### [What you are asked to do]
Every record must be reproduced exactly. Leave none out.

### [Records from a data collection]

▬▬▬

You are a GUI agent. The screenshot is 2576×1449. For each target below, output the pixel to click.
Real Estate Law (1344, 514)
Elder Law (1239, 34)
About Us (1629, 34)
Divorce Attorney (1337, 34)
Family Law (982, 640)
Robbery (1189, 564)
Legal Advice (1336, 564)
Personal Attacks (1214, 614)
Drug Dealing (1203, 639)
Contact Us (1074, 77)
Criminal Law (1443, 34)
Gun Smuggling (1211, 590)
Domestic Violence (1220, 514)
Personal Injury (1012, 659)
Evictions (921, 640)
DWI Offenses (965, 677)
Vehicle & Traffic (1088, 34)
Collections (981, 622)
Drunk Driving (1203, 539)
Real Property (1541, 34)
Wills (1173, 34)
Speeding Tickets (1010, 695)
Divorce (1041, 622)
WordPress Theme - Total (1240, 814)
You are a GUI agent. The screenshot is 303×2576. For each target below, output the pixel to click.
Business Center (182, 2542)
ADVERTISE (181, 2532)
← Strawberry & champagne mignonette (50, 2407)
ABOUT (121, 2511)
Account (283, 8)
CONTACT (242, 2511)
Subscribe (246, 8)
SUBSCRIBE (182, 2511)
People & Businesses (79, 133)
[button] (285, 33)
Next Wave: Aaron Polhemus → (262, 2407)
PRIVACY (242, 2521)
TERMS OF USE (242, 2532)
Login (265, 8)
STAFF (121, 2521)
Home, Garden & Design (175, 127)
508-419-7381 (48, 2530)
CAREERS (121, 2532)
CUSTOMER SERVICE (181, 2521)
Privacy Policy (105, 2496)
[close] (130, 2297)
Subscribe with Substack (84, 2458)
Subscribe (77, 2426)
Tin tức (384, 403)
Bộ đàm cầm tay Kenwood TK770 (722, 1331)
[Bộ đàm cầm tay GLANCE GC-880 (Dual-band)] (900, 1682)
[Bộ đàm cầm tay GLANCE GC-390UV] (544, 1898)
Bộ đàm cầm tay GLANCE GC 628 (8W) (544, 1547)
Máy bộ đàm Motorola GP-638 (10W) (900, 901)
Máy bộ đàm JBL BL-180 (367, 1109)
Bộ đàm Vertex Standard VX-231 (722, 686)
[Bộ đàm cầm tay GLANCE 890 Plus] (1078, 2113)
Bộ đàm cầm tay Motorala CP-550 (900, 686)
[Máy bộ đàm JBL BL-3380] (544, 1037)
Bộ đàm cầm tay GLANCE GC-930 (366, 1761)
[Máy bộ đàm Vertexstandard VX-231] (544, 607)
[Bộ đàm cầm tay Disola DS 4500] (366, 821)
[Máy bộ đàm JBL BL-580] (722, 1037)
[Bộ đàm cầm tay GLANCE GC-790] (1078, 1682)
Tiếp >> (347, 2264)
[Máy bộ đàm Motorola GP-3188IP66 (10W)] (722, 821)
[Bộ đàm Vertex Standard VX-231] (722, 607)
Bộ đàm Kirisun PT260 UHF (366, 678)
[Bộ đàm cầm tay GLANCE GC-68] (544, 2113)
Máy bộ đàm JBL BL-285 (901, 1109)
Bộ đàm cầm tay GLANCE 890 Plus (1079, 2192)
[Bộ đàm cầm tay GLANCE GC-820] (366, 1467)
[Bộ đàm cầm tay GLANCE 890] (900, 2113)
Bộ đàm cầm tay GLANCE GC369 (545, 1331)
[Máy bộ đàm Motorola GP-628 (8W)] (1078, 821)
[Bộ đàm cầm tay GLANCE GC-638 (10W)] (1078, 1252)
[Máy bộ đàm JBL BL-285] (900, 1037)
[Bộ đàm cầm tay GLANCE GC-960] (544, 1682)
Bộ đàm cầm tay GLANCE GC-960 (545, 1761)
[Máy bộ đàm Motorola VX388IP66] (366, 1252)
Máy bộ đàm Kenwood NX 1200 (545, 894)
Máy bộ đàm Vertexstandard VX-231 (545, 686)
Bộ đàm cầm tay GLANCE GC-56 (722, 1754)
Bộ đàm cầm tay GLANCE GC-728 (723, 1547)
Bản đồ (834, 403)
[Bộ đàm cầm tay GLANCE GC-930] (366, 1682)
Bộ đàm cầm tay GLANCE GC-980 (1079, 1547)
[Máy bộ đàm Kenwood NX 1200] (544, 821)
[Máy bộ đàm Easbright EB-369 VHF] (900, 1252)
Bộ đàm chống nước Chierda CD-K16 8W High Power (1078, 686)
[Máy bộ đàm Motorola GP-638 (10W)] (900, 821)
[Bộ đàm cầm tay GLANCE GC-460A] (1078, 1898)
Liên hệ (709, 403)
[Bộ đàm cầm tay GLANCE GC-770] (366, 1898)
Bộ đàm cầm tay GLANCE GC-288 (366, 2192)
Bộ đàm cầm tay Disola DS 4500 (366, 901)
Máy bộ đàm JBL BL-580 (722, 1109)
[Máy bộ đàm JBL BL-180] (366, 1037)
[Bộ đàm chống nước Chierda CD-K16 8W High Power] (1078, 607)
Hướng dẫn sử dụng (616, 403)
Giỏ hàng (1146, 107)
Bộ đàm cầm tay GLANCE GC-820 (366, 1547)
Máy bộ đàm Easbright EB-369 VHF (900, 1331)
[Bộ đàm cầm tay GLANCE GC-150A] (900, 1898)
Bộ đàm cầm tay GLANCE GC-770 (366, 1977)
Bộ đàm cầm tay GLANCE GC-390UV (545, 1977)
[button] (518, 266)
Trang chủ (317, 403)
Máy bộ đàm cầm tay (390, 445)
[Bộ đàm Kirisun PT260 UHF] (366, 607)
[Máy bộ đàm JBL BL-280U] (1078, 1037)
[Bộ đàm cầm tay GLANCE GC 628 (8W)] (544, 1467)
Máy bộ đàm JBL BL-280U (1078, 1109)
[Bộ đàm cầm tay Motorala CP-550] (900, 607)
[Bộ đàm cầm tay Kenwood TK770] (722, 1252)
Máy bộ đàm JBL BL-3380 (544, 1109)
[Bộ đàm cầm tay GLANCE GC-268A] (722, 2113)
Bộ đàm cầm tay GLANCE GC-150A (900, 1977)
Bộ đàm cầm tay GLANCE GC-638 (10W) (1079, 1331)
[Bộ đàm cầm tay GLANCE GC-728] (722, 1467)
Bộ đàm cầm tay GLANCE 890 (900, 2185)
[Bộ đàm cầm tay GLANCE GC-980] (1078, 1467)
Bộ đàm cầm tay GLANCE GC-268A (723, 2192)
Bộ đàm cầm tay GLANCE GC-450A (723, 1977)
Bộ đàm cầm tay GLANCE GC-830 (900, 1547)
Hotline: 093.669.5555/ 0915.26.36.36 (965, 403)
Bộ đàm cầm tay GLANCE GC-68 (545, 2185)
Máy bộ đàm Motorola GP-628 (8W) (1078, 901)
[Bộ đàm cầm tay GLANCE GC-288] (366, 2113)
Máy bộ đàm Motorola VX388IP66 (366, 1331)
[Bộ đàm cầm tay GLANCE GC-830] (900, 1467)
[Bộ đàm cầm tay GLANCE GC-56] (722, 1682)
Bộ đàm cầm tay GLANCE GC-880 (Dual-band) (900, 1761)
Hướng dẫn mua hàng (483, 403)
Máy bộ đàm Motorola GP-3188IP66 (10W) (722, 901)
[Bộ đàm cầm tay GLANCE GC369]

▬▬▬

### [Exercise solution]
You are a GUI agent. The screenshot is 2576×1449. For each target below, output the pixel to click.
Real Estate Law (1344, 514)
Elder Law (1239, 34)
About Us (1629, 34)
Divorce Attorney (1337, 34)
Family Law (982, 640)
Robbery (1189, 564)
Legal Advice (1336, 564)
Personal Attacks (1214, 614)
Drug Dealing (1203, 639)
Contact Us (1074, 77)
Criminal Law (1443, 34)
Gun Smuggling (1211, 590)
Domestic Violence (1220, 514)
Personal Injury (1012, 659)
Evictions (921, 640)
DWI Offenses (965, 677)
Vehicle & Traffic (1088, 34)
Collections (981, 622)
Drunk Driving (1203, 539)
Real Property (1541, 34)
Wills (1173, 34)
Speeding Tickets (1010, 695)
Divorce (1041, 622)
WordPress Theme - Total (1240, 814)
You are a GUI agent. The screenshot is 303×2576. For each target below, output the pixel to click.
Business Center (182, 2542)
ADVERTISE (181, 2532)
← Strawberry & champagne mignonette (50, 2407)
ABOUT (121, 2511)
Account (283, 8)
CONTACT (242, 2511)
Subscribe (246, 8)
SUBSCRIBE (182, 2511)
People & Businesses (79, 133)
[button] (285, 33)
Next Wave: Aaron Polhemus → (262, 2407)
PRIVACY (242, 2521)
TERMS OF USE (242, 2532)
Login (265, 8)
STAFF (121, 2521)
Home, Garden & Design (175, 127)
508-419-7381 (48, 2530)
CAREERS (121, 2532)
CUSTOMER SERVICE (181, 2521)
Privacy Policy (105, 2496)
[close] (130, 2297)
Subscribe with Substack (84, 2458)
Subscribe (77, 2426)
Tin tức (384, 403)
Bộ đàm cầm tay Kenwood TK770 (722, 1331)
[Bộ đàm cầm tay GLANCE GC-880 (Dual-band)] (900, 1682)
[Bộ đàm cầm tay GLANCE GC-390UV] (544, 1898)
Bộ đàm cầm tay GLANCE GC 628 (8W) (544, 1547)
Máy bộ đàm Motorola GP-638 (10W) (900, 901)
Máy bộ đàm JBL BL-180 (367, 1109)
Bộ đàm Vertex Standard VX-231 (722, 686)
[Bộ đàm cầm tay GLANCE 890 Plus] (1078, 2113)
Bộ đàm cầm tay Motorala CP-550 (900, 686)
[Máy bộ đàm JBL BL-3380] (544, 1037)
Bộ đàm cầm tay GLANCE GC-930 (366, 1761)
[Máy bộ đàm Vertexstandard VX-231] (544, 607)
[Bộ đàm cầm tay Disola DS 4500] (366, 821)
[Máy bộ đàm JBL BL-580] (722, 1037)
[Bộ đàm cầm tay GLANCE GC-790] (1078, 1682)
Tiếp >> (347, 2264)
[Máy bộ đàm Motorola GP-3188IP66 (10W)] (722, 821)
[Bộ đàm Vertex Standard VX-231] (722, 607)
Bộ đàm Kirisun PT260 UHF (366, 678)
[Bộ đàm cầm tay GLANCE GC-68] (544, 2113)
Máy bộ đàm JBL BL-285 (901, 1109)
Bộ đàm cầm tay GLANCE 890 Plus (1079, 2192)
[Bộ đàm cầm tay GLANCE GC-820] (366, 1467)
[Bộ đàm cầm tay GLANCE 890] (900, 2113)
Bộ đàm cầm tay GLANCE GC369 (545, 1331)
[Máy bộ đàm Motorola GP-628 (8W)] (1078, 821)
[Bộ đàm cầm tay GLANCE GC-638 (10W)] (1078, 1252)
[Máy bộ đàm JBL BL-285] (900, 1037)
[Bộ đàm cầm tay GLANCE GC-960] (544, 1682)
Bộ đàm cầm tay GLANCE GC-960 (545, 1761)
[Máy bộ đàm Motorola VX388IP66] (366, 1252)
Máy bộ đàm Kenwood NX 1200 (545, 894)
Máy bộ đàm Vertexstandard VX-231 (545, 686)
Bộ đàm cầm tay GLANCE GC-56 (722, 1754)
Bộ đàm cầm tay GLANCE GC-728 (723, 1547)
Bản đồ (834, 403)
[Bộ đàm cầm tay GLANCE GC-930] (366, 1682)
Bộ đàm cầm tay GLANCE GC-980 (1079, 1547)
[Máy bộ đàm Kenwood NX 1200] (544, 821)
[Máy bộ đàm Easbright EB-369 VHF] (900, 1252)
Bộ đàm chống nước Chierda CD-K16 8W High Power (1078, 686)
[Máy bộ đàm Motorola GP-638 (10W)] (900, 821)
[Bộ đàm cầm tay GLANCE GC-460A] (1078, 1898)
Liên hệ (709, 403)
[Bộ đàm cầm tay GLANCE GC-770] (366, 1898)
Bộ đàm cầm tay GLANCE GC-288 (366, 2192)
Bộ đàm cầm tay Disola DS 4500 (366, 901)
Máy bộ đàm JBL BL-580 (722, 1109)
[Máy bộ đàm JBL BL-180] (366, 1037)
[Bộ đàm chống nước Chierda CD-K16 8W High Power] (1078, 607)
Hướng dẫn sử dụng (616, 403)
Giỏ hàng (1146, 107)
Bộ đàm cầm tay GLANCE GC-820 (366, 1547)
Máy bộ đàm Easbright EB-369 VHF (900, 1331)
[Bộ đàm cầm tay GLANCE GC-150A] (900, 1898)
Bộ đàm cầm tay GLANCE GC-770 (366, 1977)
Bộ đàm cầm tay GLANCE GC-390UV (545, 1977)
[button] (518, 266)
Trang chủ (317, 403)
Máy bộ đàm cầm tay (390, 445)
[Bộ đàm Kirisun PT260 UHF] (366, 607)
[Máy bộ đàm JBL BL-280U] (1078, 1037)
[Bộ đàm cầm tay GLANCE GC 628 (8W)] (544, 1467)
Máy bộ đàm JBL BL-280U (1078, 1109)
[Bộ đàm cầm tay Motorala CP-550] (900, 607)
[Bộ đàm cầm tay Kenwood TK770] (722, 1252)
Máy bộ đàm JBL BL-3380 (544, 1109)
[Bộ đàm cầm tay GLANCE GC-268A] (722, 2113)
Bộ đàm cầm tay GLANCE GC-150A (900, 1977)
Bộ đàm cầm tay GLANCE GC-638 (10W) (1079, 1331)
[Bộ đàm cầm tay GLANCE GC-728] (722, 1467)
Bộ đàm cầm tay GLANCE 890 (900, 2185)
[Bộ đàm cầm tay GLANCE GC-980] (1078, 1467)
Bộ đàm cầm tay GLANCE GC-268A (723, 2192)
Bộ đàm cầm tay GLANCE GC-450A (723, 1977)
Bộ đàm cầm tay GLANCE GC-830 (900, 1547)
Hotline: 093.669.5555/ 0915.26.36.36 (965, 403)
Bộ đàm cầm tay GLANCE GC-68 (545, 2185)
Máy bộ đàm Motorola GP-628 (8W) (1078, 901)
[Bộ đàm cầm tay GLANCE GC-288] (366, 2113)
Máy bộ đàm Motorola VX388IP66 (366, 1331)
[Bộ đàm cầm tay GLANCE GC-830] (900, 1467)
[Bộ đàm cầm tay GLANCE GC-56] (722, 1682)
Bộ đàm cầm tay GLANCE GC-880 (Dual-band) (900, 1761)
Hướng dẫn mua hàng (483, 403)
Máy bộ đàm Motorola GP-3188IP66 (10W) (722, 901)
[Bộ đàm cầm tay GLANCE GC369]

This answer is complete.